Start of Records to process

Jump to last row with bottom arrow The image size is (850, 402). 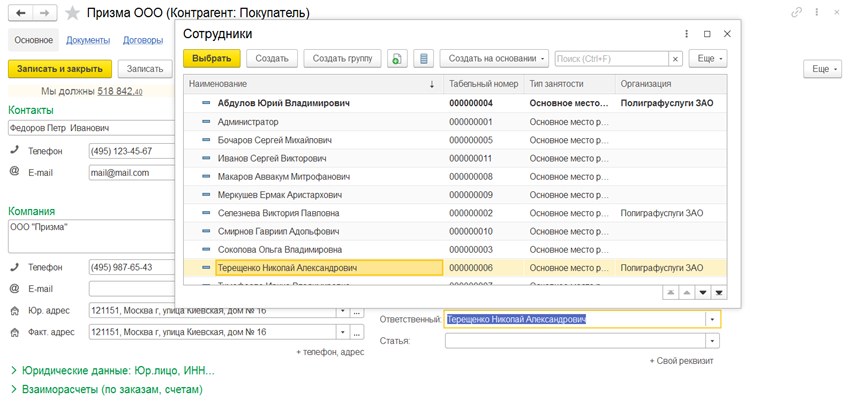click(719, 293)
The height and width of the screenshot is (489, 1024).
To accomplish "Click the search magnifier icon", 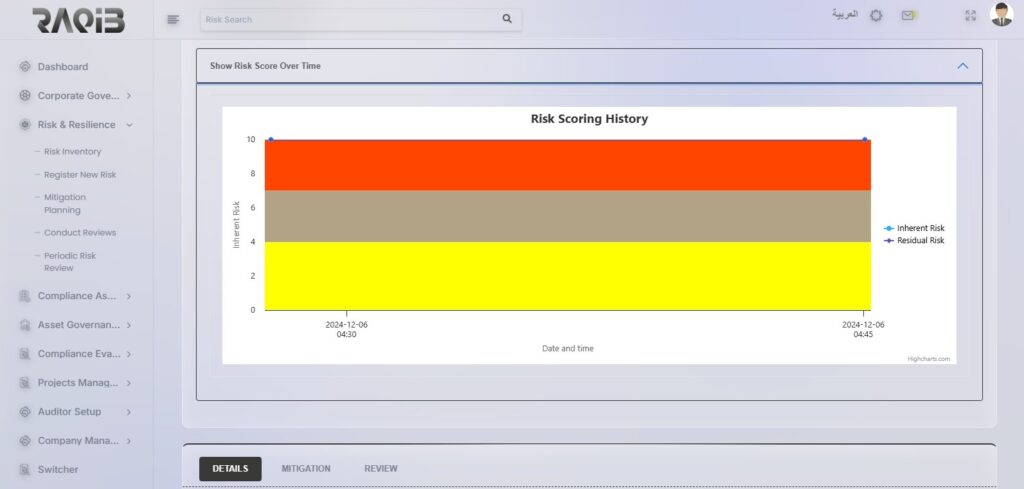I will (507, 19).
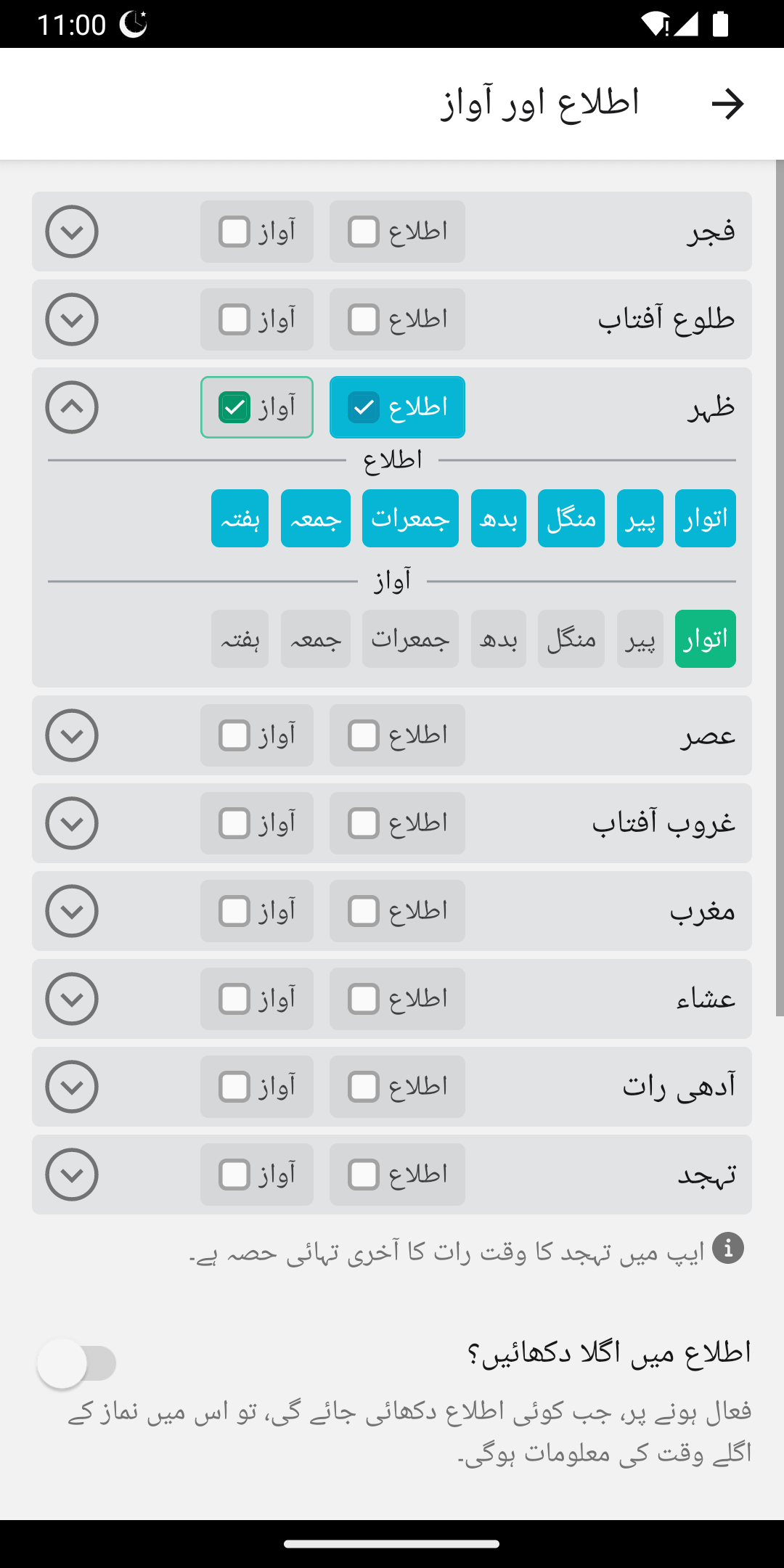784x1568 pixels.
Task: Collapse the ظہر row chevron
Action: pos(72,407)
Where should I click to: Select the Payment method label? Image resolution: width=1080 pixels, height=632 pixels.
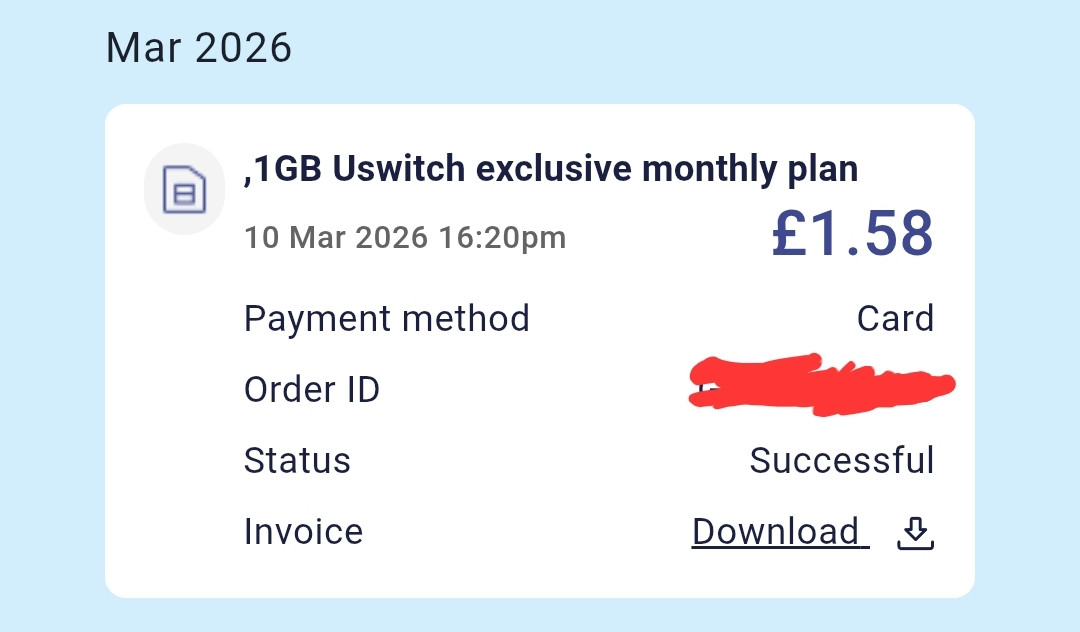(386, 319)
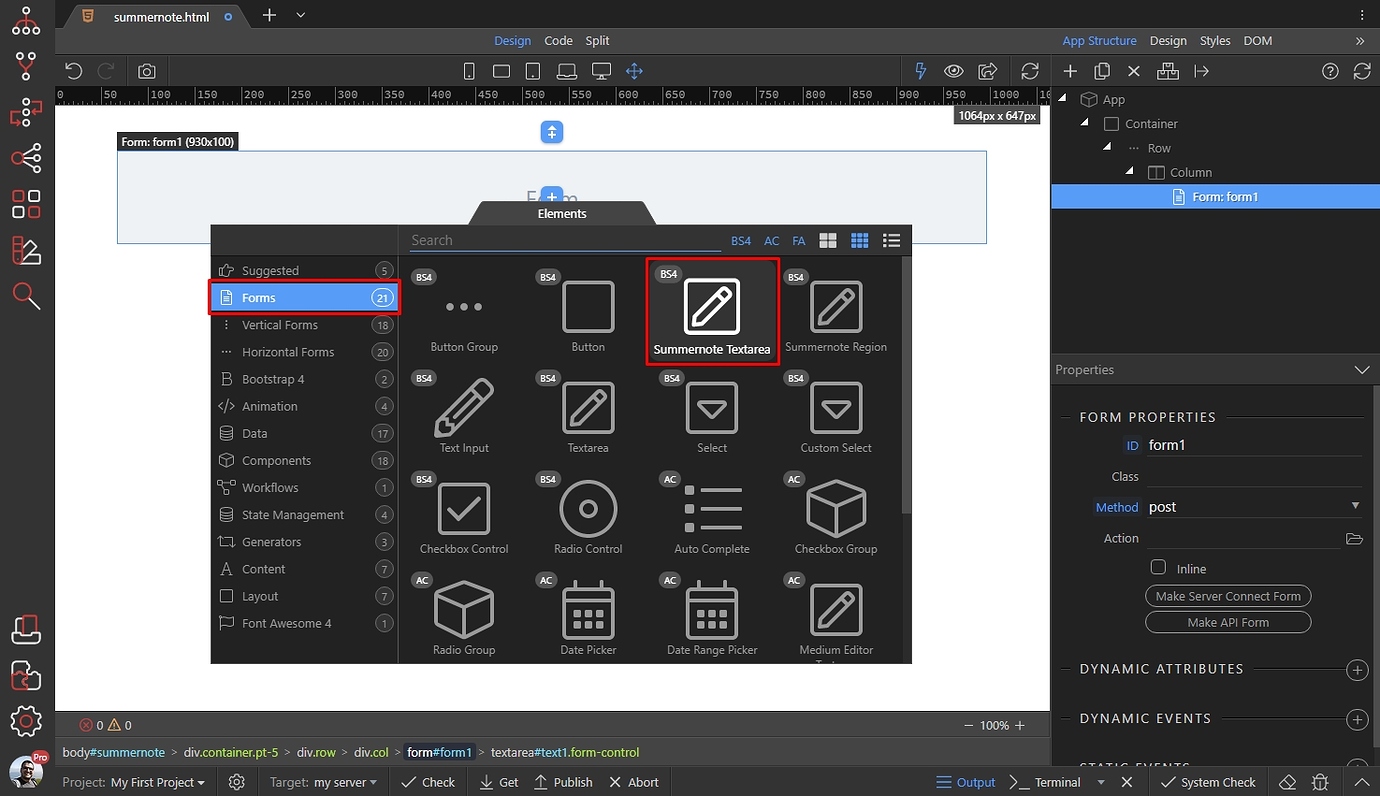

End of Records to process
Start of Records to process

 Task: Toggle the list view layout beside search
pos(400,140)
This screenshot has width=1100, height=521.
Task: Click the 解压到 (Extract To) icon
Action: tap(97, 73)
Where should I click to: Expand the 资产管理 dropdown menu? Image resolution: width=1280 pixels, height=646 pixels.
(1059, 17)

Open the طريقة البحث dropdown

End of Records to process
Start of Records to process

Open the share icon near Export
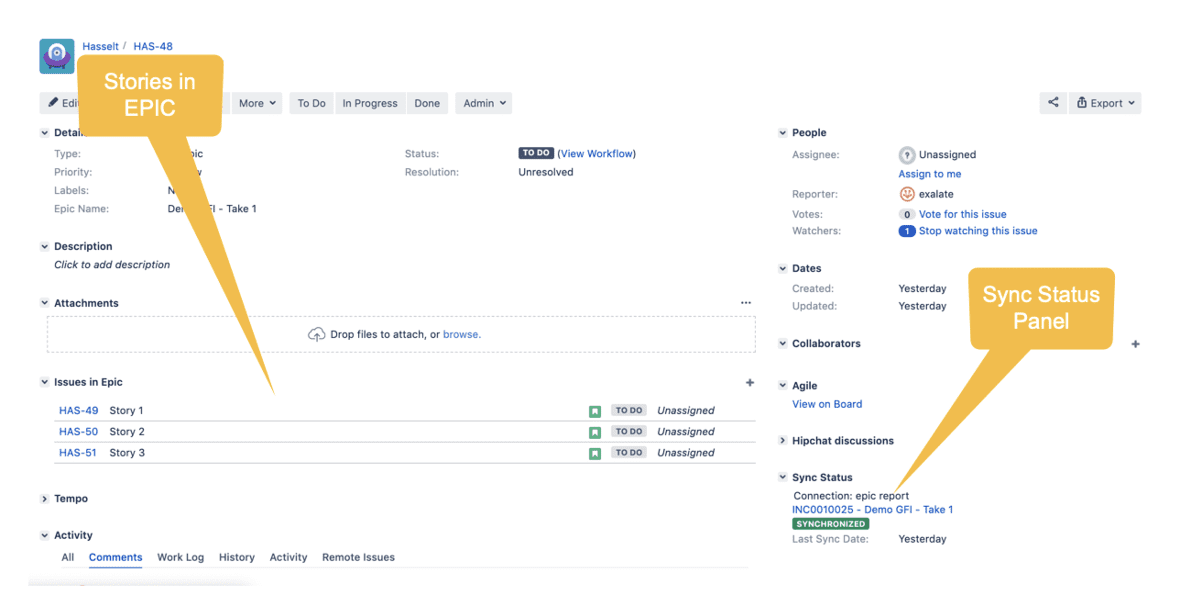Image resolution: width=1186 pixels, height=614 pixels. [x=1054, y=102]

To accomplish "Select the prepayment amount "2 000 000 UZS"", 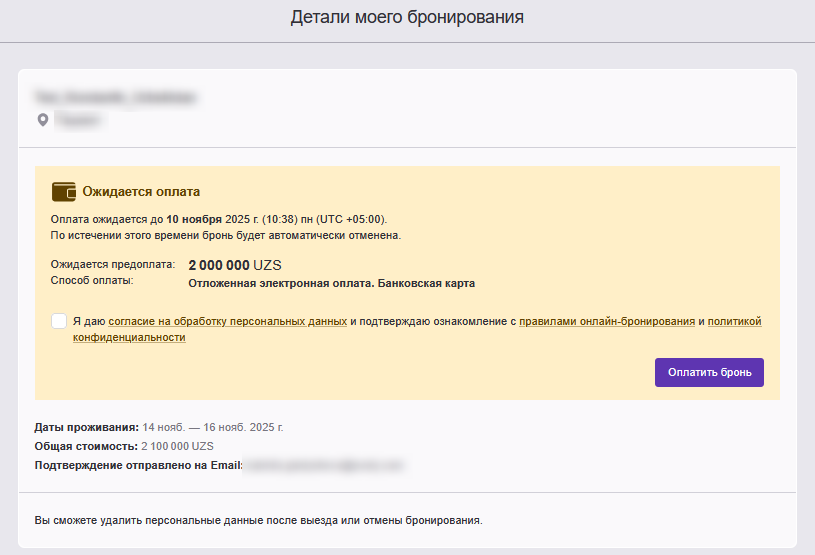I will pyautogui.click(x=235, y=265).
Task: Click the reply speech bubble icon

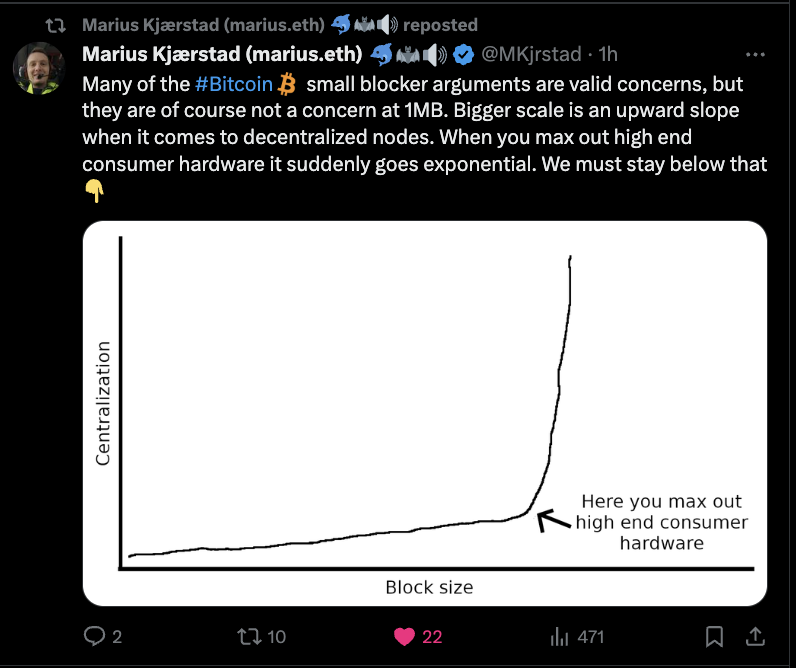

End of Records to process

Your assignment » Where the listing above reaches the line that contains "Task: Toggle the", start retyping, and finish with the line that contains "Open the طريقة البحث dropdown"; reproduce those lines exactly and no others.

Expected answer »
 Task: Toggle the list view layout beside search
pos(400,140)
This screenshot has width=1100, height=521.
Task: Click the 解压到 (Extract To) icon
Action: tap(97, 73)
Where should I click to: Expand the 资产管理 dropdown menu? Image resolution: width=1280 pixels, height=646 pixels.
(1059, 17)

Open the طريقة البحث dropdown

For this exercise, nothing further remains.